__DOCUMENT TEXT__:
Polyimido sulfides (PIS) can be synthesized by Michael addition of dithiols or hydrogen sulfide to the double bond of bismaleimides. Both aromatic and aliphatic monomers have been employed. Most PIS have moderately high decomposition temperatures in the range of 275°C to 380°C^1,3 and high molecular weights (MW). The glass transition temperature can vary considerably depending on the types of monomers (aromatic vs. aliphatic) and the MW. For example, for (semi-)aromatic PIS, Tgs as high as 380°C have been reported.¹ The most likely decomposition mechanism is retro-Michael addition.

Elastomeric poly(imido sulfide)s have also been synthesized, consisting of hard and soft segments.⁴ Suitable soft blocks can be thiol terminated polysulfides (Thiokols) which can be Michael added to aromatic bismaleimides. This type of thermoplastic elastomer has relatively high tensile strength of up to 1500 psi (10 MPa) and ultimate elongation of 800%.⁴ However, these elastomers have poor thermal stability due to the low decomposition temperature of polysulfides.

PolyesterSulfides and PolyesterAmides

Poly(ester sulfide)s and poly(ester amide)s can be produced by step growth polymerization of diacrylates with dithiols or diamines, respectively.

Many of these polymers have an elastomeric character due to their very low glass transition temperature (Tg). For example, Michael addition of PEG dithiol to butandiol diacrylate in the presence of a triethylamine catalyst yields elastomers with a Tg between -50 to -60°C.⁵
Besides linear thermoplastics, hyperbranched poly(amine ester)s have also been synthesized. For example, dendrimers have been prepared by the reaction of diacrylates with tris(2-maleimidoethyl)amine (TMEA)⁶ or by the reaction of pentaerythritol tetraacrylate (PETEA) with diethanolamine (DEA) with a subsequent condensation reaction.⁷ These dendrimers have a well-defined structure and very low polydispersity and their preparation by Michael addition is highly efficient. Many other dendrimers have been synthesized and investigated; these polymers have gained a lot attention by researchers due to their remarkable properties.

__RAW DATA__:
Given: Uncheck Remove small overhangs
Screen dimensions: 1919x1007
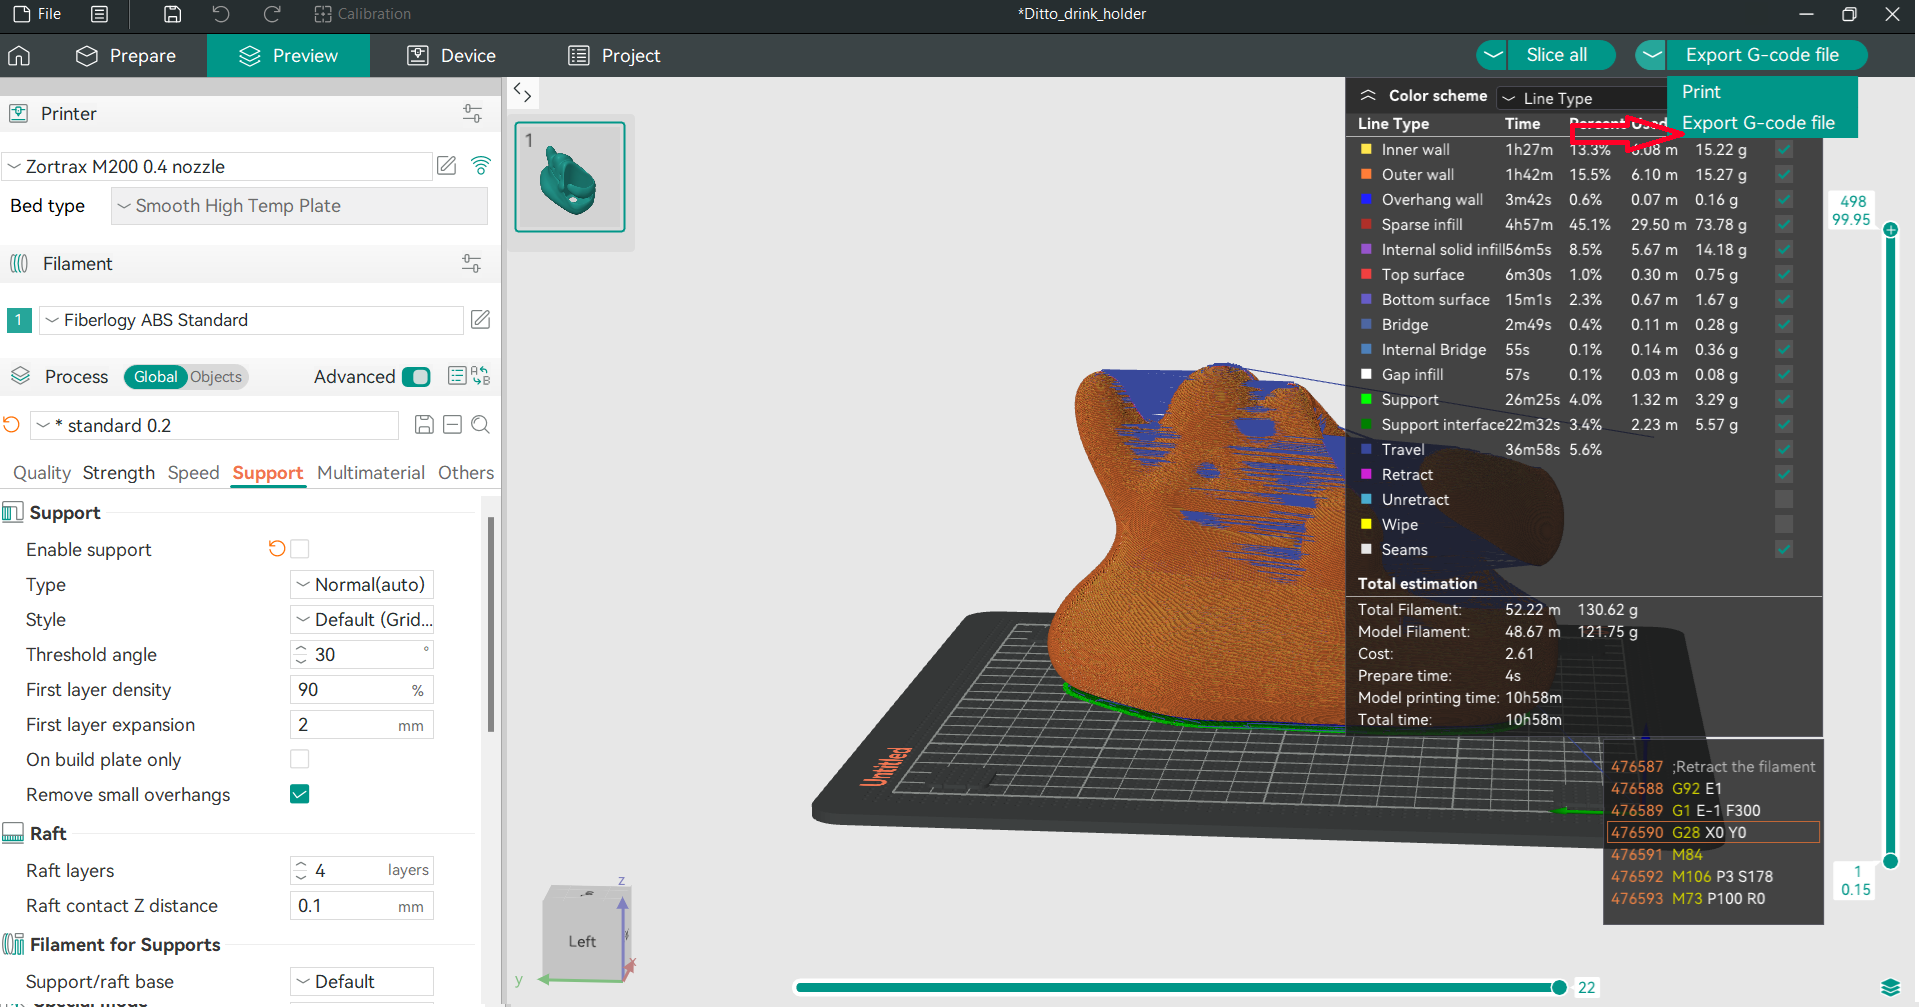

__AIM A__:
In the Michael addition polymer text, what is the most likely decomposition mechanism for polyimido sulfides?
__AIM B__:
Pick up the Michael addition polymer text after its final sentence and keep writing.

__WRITTEN RESPONSE A__:
Retro-Michael addition.

__WRITTEN RESPONSE B__:
Polyaspartamides

Polyaspartamides are produced by condensation of bismaleimides and diamines.⁸ Those with fully aromatic structure have thermophysical properties very similar to polyimides including high glass transition temperature (> 200°C), and high decomposition temperature both in air and inert atmosphere (>400°C).^9,10

Like polyimides, fully aromatic polyaspartamides possess excellent mechanical properties. For example, tensile moduli of almost 100 MPa and flexural moduli reaching 3 GPa have been reported.¹ Unlike many other high performance polymers, polyaspartamides can be produced at relatively mild conditions. For example Crivello (1973) was able to synthesize them at 110°C in cresol with catalytic amounts of acetic acid.⁸

Michael addition reactions have also been combined with other addition and condensation reactions. For example poly(amide aspartamide)s have been synthesized by combining Michael addition with amidation of amines and carboxylic acid. If the maleimide monomer contains both a carboxylic acid functionality and a double bond, each Michael addition step is followed by an amidation step. For example, Liu et al. prepared these polymers through the reaction of 4,4-diaminodiphenylmethane with 4-maleimidobenzoic acid or 5-maleimidoisophthalic acid, respectively.¹¹ In a first step, the nucleophilic amine groups are added to the maleimide groups. Then amidation at the carboxylic acid is carried out in the presence of a a suitable catalyst:

These polymers exhibit high glass transition temperatures (> 220°C) and thermal stability (> 360°C). They also possess good solubility in aprotic polar solvents such as tetrahydrofuran and acetone.^1,11

Polyamino quinons

Poly(amino quinone)s can be synthesized from primary diamines and quinones through Michael addition on both double bonds of the quinone.^1,12,13 Unlike most other Michael addition reactions, the double bonds of the quinone are reformed in the presence of strong oxidizing agents:^1,12,14

The method has also been applied to the synthesis of novel amine-quinone polyimides. For example, Han et al. (2013) produced these polymers via a three step reaction: In a first step, 4.4- methylenedianiline is reacted with 4,4-benzoquinone. The resulting intermediate is then condensed with a dianhydride such as 4,4'-benzophenone tetracarboxylic dianhydride to produce a polyamide acid which is converted in a third step to a polyimide by thermal imidization:¹⁵

This amine-quinone polyimide (AQPI-2) has a thermal decomposition temperature of 540°C and a glass transition of 292°C.¹⁵ These values are comparable to those of typical polyimides.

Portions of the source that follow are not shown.